══ Material supplied

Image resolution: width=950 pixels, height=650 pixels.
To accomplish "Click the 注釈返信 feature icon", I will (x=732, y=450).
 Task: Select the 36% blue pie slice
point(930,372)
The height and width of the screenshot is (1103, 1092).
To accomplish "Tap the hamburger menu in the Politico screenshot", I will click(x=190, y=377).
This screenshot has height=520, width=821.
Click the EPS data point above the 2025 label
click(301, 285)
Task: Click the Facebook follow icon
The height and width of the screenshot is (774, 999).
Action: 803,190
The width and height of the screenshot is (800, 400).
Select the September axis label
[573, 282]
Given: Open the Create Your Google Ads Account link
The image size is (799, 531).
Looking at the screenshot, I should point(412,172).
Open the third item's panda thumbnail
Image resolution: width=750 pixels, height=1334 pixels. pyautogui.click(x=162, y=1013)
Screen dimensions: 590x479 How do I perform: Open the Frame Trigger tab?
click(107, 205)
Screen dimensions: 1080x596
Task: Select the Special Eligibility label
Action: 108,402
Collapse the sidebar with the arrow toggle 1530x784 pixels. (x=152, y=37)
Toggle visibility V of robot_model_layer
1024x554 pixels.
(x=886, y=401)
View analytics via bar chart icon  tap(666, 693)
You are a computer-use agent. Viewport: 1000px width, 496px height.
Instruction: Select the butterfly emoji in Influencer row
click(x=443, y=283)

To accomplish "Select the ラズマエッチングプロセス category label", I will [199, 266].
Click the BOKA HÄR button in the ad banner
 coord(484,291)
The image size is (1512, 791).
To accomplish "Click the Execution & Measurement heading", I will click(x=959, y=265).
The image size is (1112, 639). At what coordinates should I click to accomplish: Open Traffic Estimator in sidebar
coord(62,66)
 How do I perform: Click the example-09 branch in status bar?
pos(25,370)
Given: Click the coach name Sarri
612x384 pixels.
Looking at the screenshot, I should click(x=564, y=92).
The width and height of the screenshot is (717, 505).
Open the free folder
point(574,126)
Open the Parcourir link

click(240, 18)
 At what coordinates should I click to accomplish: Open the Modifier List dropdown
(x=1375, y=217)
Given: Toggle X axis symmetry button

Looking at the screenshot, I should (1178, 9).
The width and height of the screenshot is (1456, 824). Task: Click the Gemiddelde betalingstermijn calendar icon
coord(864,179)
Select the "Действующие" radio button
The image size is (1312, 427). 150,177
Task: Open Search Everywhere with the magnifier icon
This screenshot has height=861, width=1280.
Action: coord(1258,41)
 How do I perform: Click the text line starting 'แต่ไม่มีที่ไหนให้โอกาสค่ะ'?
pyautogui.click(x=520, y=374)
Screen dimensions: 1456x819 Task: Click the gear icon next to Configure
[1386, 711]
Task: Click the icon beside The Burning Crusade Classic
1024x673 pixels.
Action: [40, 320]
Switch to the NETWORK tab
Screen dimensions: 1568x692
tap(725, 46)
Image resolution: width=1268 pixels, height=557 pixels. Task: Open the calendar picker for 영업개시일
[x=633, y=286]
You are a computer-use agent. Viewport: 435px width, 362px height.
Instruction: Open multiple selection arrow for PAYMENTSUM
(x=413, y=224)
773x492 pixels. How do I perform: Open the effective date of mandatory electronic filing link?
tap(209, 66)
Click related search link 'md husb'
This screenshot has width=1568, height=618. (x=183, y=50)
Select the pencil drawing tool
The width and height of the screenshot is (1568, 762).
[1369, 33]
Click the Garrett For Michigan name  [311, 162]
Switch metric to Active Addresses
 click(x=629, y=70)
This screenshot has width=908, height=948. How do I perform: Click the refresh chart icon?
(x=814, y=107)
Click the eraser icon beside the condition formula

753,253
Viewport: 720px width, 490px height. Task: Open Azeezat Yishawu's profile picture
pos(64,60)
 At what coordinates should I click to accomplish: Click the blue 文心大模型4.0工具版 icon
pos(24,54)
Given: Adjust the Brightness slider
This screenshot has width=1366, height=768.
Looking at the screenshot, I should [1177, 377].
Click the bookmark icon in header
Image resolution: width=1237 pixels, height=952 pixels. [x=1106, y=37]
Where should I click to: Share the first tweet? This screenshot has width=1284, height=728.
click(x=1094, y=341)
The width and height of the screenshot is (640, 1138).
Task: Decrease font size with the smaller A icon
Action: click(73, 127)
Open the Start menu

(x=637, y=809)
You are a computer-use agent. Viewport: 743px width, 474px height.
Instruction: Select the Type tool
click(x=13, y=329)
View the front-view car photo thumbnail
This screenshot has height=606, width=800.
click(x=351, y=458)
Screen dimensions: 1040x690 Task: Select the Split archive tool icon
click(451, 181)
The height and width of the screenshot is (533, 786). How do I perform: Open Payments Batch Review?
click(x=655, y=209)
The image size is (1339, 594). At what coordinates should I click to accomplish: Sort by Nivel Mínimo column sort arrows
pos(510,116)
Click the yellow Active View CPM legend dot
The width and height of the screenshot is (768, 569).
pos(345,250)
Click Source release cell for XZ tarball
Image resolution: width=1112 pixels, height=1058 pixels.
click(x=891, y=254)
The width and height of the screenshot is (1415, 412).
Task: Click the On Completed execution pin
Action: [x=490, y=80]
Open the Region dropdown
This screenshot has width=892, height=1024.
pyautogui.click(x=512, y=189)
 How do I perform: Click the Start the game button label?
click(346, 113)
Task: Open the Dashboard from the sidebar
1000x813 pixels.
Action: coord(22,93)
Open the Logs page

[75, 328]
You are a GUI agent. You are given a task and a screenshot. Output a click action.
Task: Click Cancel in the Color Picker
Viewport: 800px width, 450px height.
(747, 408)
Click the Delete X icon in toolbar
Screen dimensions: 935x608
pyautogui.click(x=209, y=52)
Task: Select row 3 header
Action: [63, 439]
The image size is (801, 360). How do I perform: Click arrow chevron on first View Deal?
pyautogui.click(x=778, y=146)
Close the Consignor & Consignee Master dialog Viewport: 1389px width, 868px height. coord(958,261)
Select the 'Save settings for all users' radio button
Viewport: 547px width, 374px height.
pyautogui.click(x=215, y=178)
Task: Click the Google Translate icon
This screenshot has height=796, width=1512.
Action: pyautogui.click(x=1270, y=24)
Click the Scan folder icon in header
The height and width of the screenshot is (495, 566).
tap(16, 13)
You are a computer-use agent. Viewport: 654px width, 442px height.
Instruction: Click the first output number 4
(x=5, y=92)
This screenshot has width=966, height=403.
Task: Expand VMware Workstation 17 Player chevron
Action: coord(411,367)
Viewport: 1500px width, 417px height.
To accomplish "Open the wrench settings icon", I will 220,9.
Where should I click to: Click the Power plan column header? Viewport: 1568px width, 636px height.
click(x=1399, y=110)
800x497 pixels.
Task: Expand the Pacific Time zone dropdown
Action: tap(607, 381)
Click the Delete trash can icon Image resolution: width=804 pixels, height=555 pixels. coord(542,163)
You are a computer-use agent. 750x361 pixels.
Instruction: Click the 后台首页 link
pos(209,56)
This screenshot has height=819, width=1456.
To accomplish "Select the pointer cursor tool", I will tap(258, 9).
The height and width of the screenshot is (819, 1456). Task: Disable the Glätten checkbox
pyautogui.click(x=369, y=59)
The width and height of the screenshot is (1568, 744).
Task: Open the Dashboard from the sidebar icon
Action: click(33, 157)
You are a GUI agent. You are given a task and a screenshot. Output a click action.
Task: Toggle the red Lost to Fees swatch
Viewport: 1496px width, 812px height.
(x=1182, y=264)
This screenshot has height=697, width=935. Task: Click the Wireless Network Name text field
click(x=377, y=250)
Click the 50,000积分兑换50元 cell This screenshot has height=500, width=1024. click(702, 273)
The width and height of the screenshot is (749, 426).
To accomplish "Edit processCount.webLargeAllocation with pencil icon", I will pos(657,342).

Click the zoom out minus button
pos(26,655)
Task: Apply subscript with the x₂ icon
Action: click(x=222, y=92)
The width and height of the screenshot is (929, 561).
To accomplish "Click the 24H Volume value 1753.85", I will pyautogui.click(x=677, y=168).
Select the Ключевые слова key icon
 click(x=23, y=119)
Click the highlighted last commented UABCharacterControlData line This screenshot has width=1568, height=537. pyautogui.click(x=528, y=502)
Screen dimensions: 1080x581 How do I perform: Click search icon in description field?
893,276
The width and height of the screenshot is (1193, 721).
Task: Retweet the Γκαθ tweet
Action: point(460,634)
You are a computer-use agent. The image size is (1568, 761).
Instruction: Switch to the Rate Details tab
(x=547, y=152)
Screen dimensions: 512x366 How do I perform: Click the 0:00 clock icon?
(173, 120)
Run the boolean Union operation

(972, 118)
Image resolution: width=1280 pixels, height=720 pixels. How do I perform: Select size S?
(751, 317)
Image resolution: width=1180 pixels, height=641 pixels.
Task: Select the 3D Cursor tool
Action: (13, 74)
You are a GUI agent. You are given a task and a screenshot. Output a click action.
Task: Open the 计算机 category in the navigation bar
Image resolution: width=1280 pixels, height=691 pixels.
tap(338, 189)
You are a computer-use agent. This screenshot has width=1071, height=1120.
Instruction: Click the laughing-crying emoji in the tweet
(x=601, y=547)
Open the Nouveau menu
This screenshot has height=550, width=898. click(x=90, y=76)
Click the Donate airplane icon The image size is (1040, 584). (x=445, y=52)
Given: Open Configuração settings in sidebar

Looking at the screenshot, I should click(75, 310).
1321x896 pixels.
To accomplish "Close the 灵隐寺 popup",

════

_Brief:_
Write out the records starting at the first line and ending at the line that contains "point(930,372)", both included.

_Solution to this task:_
Image resolution: width=950 pixels, height=650 pixels.
To accomplish "Click the 注釈返信 feature icon", I will (x=732, y=450).
 Task: Select the 36% blue pie slice
point(930,372)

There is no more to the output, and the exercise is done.